Mon maître ! ô roi d'Ormus ! grâce, grâce à Tarare !
ATAR
Tarare ! encor Tarare ! Un nom abject et bas,
pour ton organe impur, a donc bien des appas !
CALPIGI
Quand sa troupe nous prit, au fond d'un antre sombre,
je défendais mes jours contre ces inhumains,
blessé, prêt à périr, accablé par le nombre;
cet homme généreux m'arracha de leurs mains.
Je lui dois d'être à vous, seigneur, faites-lui grâce.
ATAR
Qui, moi, je souffrirai qu'un soldat eût l'audace
d'être toujours heureux, quand son roi ne l'est pas !
CALPIGI
A travers le torrent d'Arsace,
il vous a sauvé du trépas;
et vous l'avez nommé chef de votre milice.
ATAR
Ah ! combien je l'ai regretté !
Son orgueilleuse humilité,
le respect d'un peuple hébété,
son air, jusqu'à son nom... Cet homme est mon supplice.

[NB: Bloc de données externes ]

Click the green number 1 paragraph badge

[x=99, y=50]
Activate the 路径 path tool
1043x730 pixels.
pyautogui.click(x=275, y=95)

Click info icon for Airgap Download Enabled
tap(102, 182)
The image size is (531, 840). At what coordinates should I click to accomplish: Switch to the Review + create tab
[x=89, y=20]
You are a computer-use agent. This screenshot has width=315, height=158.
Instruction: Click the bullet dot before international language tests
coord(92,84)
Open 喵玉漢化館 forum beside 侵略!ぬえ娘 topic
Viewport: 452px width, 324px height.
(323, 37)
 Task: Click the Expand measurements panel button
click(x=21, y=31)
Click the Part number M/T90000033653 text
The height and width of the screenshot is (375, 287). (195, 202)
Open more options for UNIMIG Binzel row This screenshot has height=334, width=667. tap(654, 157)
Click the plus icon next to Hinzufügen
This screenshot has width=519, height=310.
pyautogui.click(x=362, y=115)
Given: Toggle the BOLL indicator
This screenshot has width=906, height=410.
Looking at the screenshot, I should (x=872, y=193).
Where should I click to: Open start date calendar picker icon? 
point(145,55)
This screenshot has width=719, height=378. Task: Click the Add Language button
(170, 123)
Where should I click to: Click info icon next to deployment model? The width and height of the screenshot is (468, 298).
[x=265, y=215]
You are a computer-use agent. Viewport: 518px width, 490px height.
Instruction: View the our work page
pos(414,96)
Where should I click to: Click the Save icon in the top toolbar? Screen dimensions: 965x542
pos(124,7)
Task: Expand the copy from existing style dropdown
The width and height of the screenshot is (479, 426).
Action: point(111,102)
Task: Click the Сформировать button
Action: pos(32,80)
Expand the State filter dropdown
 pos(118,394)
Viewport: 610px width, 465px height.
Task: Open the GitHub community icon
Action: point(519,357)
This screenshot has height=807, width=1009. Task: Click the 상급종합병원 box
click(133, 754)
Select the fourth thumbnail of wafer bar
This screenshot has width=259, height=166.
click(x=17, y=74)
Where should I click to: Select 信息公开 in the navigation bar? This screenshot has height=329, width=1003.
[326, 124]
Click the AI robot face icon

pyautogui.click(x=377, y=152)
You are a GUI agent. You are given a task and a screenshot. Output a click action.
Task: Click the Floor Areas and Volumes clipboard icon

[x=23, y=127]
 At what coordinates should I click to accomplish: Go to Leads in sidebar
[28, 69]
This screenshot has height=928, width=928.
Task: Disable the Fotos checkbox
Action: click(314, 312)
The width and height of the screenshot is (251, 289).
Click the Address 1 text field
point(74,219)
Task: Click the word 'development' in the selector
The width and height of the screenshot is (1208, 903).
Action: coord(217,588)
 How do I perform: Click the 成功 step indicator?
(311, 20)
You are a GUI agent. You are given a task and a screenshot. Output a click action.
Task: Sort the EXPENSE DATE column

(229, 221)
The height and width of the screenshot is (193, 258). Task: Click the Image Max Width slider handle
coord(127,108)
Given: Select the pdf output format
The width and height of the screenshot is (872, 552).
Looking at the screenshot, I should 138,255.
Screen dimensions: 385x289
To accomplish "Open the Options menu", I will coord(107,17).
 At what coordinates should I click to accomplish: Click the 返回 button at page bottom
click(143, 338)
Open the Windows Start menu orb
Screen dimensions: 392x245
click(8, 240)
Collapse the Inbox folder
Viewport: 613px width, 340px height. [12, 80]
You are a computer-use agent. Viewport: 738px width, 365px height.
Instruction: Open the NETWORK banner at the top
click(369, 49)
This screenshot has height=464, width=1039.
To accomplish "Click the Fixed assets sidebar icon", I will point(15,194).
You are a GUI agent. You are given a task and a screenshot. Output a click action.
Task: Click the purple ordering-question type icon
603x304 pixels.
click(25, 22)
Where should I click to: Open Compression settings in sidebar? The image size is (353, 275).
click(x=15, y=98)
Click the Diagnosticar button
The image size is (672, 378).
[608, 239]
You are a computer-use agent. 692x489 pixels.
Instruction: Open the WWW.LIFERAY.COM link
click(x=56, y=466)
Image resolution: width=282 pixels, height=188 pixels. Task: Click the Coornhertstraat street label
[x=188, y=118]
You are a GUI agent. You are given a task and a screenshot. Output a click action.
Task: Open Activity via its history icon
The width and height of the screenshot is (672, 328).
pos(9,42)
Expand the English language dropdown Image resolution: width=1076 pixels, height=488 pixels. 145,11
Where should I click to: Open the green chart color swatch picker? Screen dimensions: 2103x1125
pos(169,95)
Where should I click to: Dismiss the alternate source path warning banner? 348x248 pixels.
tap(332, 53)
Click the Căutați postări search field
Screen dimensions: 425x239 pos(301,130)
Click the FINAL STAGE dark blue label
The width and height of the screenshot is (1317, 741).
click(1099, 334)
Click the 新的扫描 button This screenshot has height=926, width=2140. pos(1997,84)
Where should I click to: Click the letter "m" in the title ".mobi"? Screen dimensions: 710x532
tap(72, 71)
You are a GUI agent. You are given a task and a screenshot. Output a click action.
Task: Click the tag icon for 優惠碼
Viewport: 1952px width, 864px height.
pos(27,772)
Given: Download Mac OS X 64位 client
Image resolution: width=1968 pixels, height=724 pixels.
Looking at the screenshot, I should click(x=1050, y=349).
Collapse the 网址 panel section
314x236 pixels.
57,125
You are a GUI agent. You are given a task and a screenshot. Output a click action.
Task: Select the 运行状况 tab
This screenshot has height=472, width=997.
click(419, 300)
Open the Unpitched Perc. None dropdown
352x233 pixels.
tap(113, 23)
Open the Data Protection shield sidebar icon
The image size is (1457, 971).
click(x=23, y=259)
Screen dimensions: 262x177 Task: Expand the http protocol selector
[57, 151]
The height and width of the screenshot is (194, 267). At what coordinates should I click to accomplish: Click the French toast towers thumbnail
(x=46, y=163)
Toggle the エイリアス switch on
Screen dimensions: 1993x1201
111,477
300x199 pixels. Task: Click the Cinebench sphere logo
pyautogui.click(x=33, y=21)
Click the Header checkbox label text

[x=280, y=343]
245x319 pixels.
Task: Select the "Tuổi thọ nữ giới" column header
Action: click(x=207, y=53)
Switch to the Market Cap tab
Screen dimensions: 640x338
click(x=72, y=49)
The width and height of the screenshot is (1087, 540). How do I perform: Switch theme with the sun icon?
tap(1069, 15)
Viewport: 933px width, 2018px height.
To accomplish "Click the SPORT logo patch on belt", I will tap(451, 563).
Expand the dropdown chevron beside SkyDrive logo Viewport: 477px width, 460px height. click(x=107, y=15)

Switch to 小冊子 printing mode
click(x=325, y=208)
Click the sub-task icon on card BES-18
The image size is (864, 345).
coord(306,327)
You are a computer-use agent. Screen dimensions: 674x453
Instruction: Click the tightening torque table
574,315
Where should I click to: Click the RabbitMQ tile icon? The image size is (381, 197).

Où trouve-t-il, dis-moi, cette félicité ?
Est-ce dans le travail, ou dans la pauvreté ?
CALPIGI
Dans son devoir. Il sert avec simplicité
le ciel, les malheureux, la patrie et son maître.
ATAR
Lui ? c'est un humble fastueux,
dont l'orgueil est de le paraître:
l'honneur d'être cru vertueux
lui tient lieu du bonheur de l'être:
il n'a jamais trompé mes yeux.
CALPIGI
Vous tromper, lui, Tarare !
ATAR
Ici la loi des Brames,
permet à tous un grand nombre de femmes;
il n'en a qu'une, et s'en croit plus heureux,
mais nous l'aurons cet objet de ses vœux;
en la perdant il gémira peut-être.
CALPIGI
Il en mourra !
ATAR
Tant mieux. Oui, le fils du grand-prêtre,
Altamort a reçu mon ordre cette nuit.
Il vole à la rive opposée,
avec sa troupe déguisée:
en son absence il va dévaster son réduit.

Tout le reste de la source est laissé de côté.